## What to work on
Strip out all images, then restate the data verbatim.

## Material provided

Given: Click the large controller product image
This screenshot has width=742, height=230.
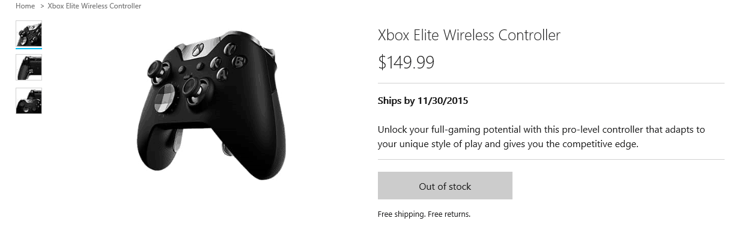Looking at the screenshot, I should pos(207,103).
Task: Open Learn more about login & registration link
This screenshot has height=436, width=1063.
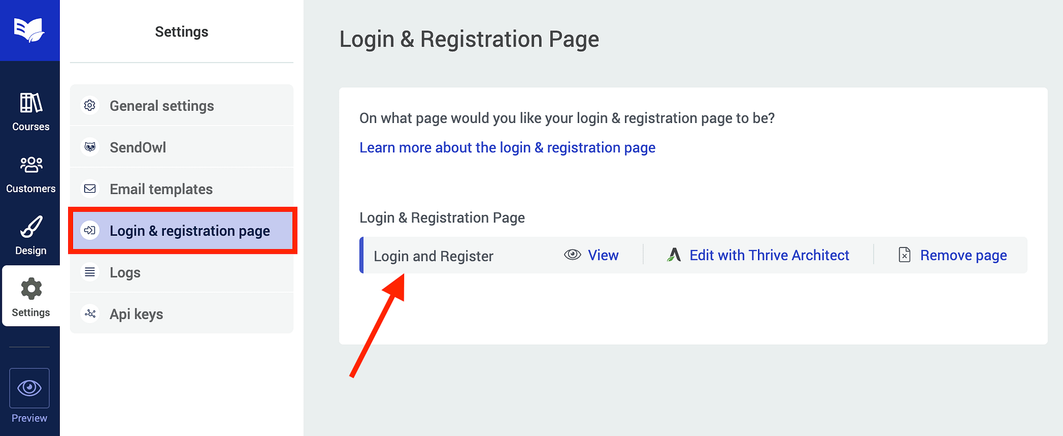Action: point(507,148)
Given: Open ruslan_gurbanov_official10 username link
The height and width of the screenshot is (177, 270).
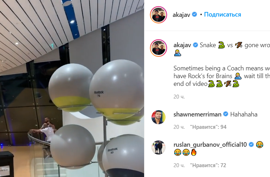Looking at the screenshot, I should [x=210, y=145].
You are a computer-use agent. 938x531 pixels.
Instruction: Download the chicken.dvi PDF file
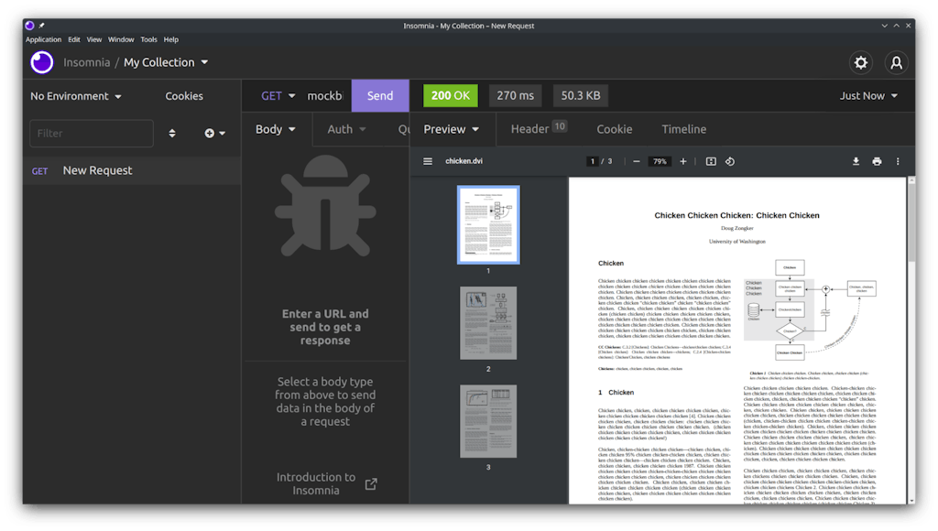tap(856, 161)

## Solution to the problem
Given: Click the large controller product image
This screenshot has width=742, height=230.
Looking at the screenshot, I should pos(207,103).
Task: Open Learn more about login & registration link
This screenshot has height=436, width=1063.
Action: point(507,148)
Given: Open ruslan_gurbanov_official10 username link
The height and width of the screenshot is (177, 270).
Looking at the screenshot, I should [x=210, y=145].
You are a computer-use agent. 938x531 pixels.
Instruction: Download the chicken.dvi PDF file
tap(856, 161)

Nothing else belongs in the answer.